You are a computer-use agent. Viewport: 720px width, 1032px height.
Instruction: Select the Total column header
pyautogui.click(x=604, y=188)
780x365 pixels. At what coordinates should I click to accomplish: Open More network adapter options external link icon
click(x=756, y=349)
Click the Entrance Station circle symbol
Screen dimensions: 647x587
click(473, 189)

---

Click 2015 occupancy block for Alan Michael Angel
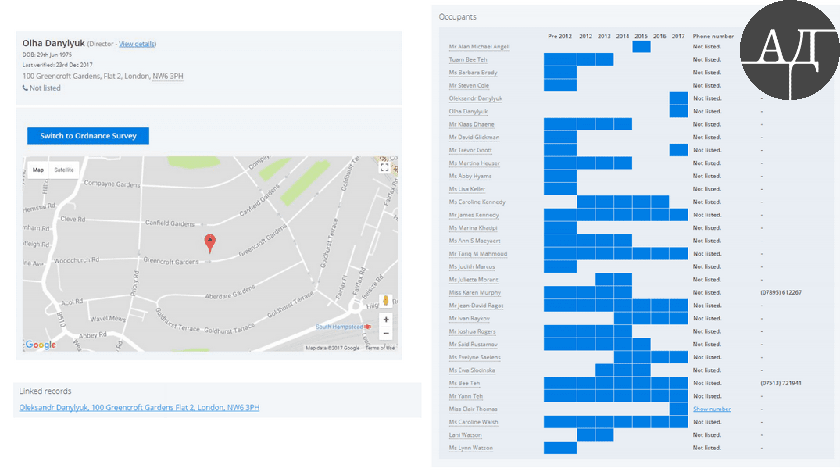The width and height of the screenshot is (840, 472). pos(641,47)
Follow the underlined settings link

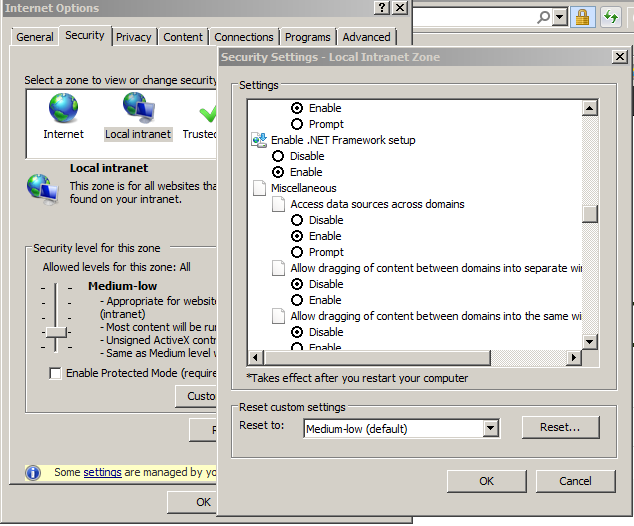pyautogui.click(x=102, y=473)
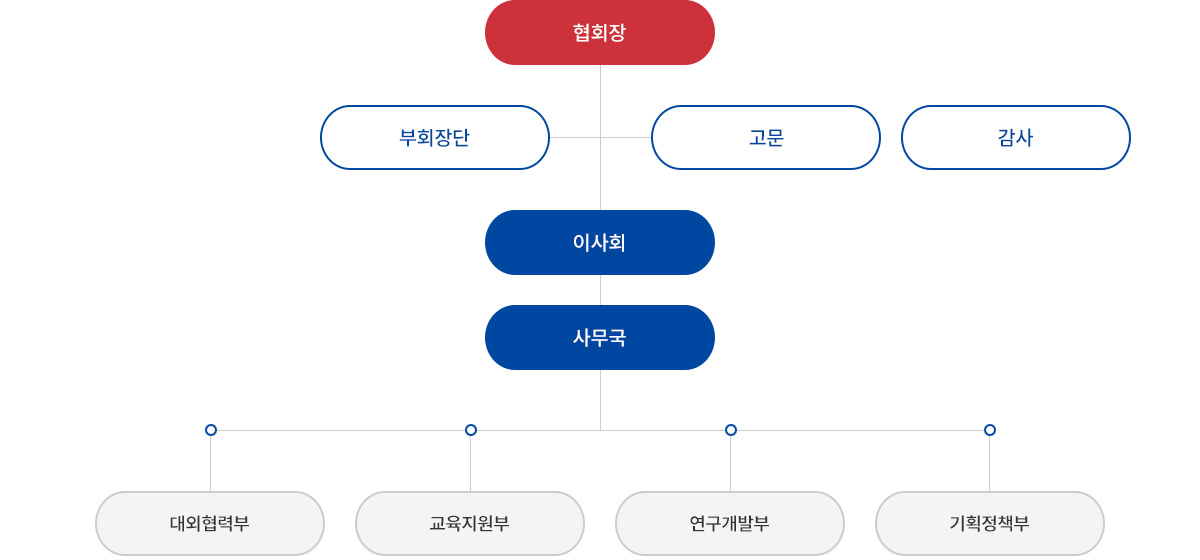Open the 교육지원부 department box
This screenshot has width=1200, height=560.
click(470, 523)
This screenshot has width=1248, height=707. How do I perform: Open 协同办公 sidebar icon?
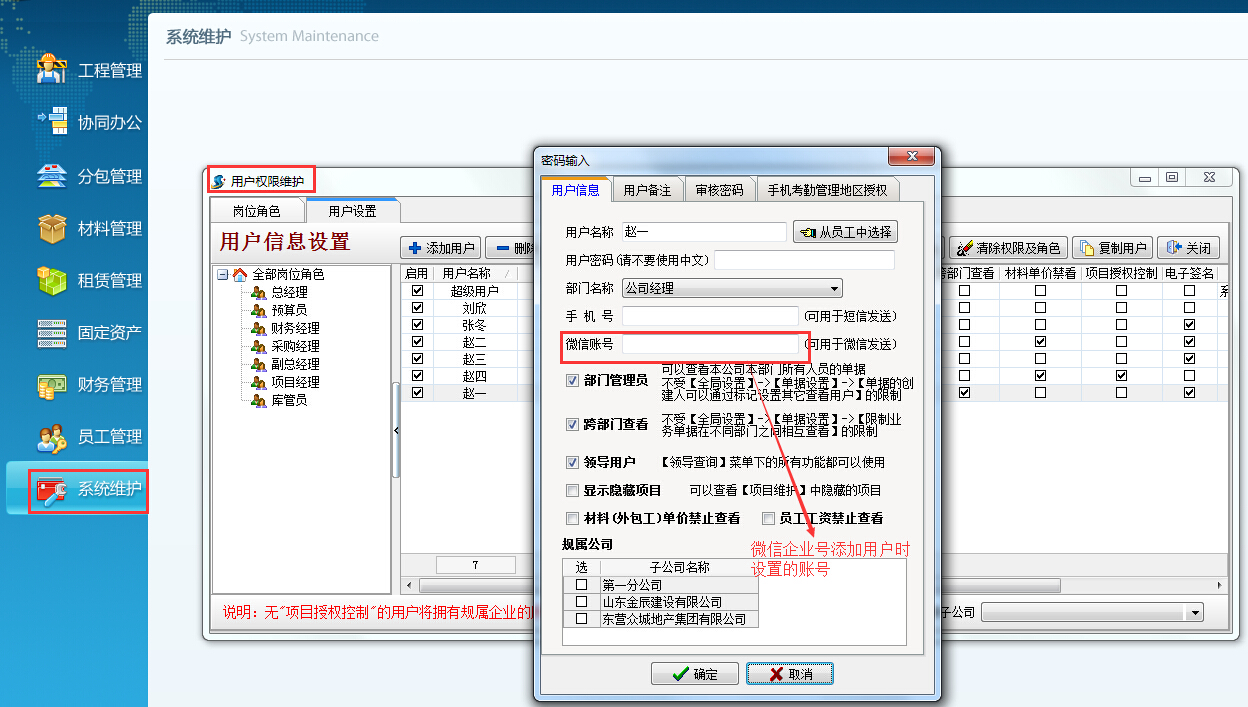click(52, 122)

Exercise brief » After locating the line with "You are a computer-use" above, return that line and every later line through the one with "Click the Entrance Station circle symbol", word for word and with nothing else.

Result »
You are a computer-use agent. Viewport: 720px width, 1032px height.
Instruction: Select the Total column header
pyautogui.click(x=604, y=188)
780x365 pixels. At what coordinates should I click to accomplish: Open More network adapter options external link icon
click(x=756, y=349)
Click the Entrance Station circle symbol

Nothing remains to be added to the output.